В нашем эфире ничего подобного не было. Мы что-то пытались выудить из беседы Путина с иорданским королем Абдаллой, пытались услышать, что же там в Беслане реально происходит, что предпримет власть, будет штурм или не будет штурма… На протяжении трех дней трагедии, вплоть до обращения президента к народу 3 сентября 2004 года, никто из высших должностных лиц государства, включая министра внутренних дел, не появился на телеэкране.
Не думаю, что Кремль давал нашему телевидению указание не делать все то, что, на мой взгляд, нужно было бы сделать обязательно. Может быть, сыграли свою роль представления о том, что до разрешения ситуации президенту не стоит появляться на телевидении, но вряд ли был строгий запрет на смену верстки, на приглашение в эфир профессионалов, на замену жесткой эротики серьезными программами, которые бы психологически поддерживали людей. Убежден, что этого не было.
Самое главное. Мы сами, те, кого я называю «профессиональной интеллигенцией», кто, выполняя за деньги свои профессиональные обязанности, отвечает за интерпретацию происходящего, не помогали соотечественникам победить страх.

Собранные записи данных

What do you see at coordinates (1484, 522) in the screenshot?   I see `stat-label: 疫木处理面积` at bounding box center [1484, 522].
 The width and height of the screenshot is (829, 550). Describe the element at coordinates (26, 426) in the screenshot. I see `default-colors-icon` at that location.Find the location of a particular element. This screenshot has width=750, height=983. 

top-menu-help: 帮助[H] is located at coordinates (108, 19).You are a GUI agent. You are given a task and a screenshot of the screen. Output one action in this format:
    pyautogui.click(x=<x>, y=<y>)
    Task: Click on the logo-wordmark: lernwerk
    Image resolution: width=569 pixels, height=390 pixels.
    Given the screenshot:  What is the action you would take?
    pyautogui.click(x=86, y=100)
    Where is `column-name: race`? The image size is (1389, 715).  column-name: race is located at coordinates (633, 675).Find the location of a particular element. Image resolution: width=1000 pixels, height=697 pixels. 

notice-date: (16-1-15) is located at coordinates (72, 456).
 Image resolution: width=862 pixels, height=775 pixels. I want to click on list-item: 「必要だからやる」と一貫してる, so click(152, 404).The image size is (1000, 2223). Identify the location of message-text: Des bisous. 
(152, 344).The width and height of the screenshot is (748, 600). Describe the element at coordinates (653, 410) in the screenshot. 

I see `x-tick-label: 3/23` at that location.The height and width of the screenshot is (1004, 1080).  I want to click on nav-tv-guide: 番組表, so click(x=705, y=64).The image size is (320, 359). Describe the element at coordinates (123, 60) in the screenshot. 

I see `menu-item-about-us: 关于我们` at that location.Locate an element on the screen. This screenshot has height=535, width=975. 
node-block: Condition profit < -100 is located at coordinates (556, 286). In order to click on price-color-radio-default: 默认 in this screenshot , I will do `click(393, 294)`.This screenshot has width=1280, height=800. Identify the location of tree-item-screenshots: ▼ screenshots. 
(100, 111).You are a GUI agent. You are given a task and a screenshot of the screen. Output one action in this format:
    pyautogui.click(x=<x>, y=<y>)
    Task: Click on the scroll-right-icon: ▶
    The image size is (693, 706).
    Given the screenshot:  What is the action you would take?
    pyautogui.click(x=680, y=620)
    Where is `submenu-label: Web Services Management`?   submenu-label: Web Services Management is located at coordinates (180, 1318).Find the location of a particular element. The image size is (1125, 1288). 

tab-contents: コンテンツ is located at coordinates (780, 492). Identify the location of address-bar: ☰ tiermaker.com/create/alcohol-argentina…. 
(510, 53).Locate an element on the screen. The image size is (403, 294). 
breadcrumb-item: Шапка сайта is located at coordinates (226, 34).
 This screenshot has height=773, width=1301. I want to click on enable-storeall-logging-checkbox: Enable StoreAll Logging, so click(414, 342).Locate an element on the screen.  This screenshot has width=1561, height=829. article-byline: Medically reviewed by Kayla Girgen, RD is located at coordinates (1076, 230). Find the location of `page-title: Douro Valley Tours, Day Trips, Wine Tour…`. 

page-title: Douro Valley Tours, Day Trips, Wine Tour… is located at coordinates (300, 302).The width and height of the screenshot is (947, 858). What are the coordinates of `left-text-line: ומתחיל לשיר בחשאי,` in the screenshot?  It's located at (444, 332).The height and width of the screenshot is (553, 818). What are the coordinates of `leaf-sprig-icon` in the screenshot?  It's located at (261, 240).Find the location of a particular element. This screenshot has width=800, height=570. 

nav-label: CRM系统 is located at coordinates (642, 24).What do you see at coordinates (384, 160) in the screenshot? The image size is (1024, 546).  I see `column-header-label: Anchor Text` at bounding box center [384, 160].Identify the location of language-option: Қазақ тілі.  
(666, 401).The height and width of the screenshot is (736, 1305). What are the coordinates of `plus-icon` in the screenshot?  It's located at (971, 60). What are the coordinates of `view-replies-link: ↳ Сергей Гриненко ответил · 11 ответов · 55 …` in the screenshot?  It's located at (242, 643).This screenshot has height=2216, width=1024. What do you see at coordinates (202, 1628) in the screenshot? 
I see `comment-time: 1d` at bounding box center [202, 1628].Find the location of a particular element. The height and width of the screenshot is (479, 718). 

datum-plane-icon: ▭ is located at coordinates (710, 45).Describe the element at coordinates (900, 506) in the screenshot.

(Условие задания):
Перепишите дословно фрагмент исходного текста от слов «В нашем эфире» до слов «этого не было.», включая обе границы.

(Решение задания):
В нашем эфире ничего подобного не было. Мы что-то пытались выудить из беседы Путина с иорданским королем Абдаллой, пытались услышать, что же там в Беслане реально происходит, что предпримет власть, будет штурм или не будет штурма… На протяжении трех дней трагедии, вплоть до обращения президента к народу 3 сентября 2004 года, никто из высших должностных лиц государства, включая министра внутренних дел, не появился на телеэкране.
Не думаю, что Кремль давал нашему телевидению указание не делать все то, что, на мой взгляд, нужно было бы сделать обязательно. Может быть, сыграли свою роль представления о том, что до разрешения ситуации президенту не стоит появляться на телевидении, но вряд ли был строгий запрет на смену верстки, на приглашение в эфир профессионалов, на замену жесткой эротики серьезными программами, которые бы психологически поддерживали людей. Убежден, что этого не было.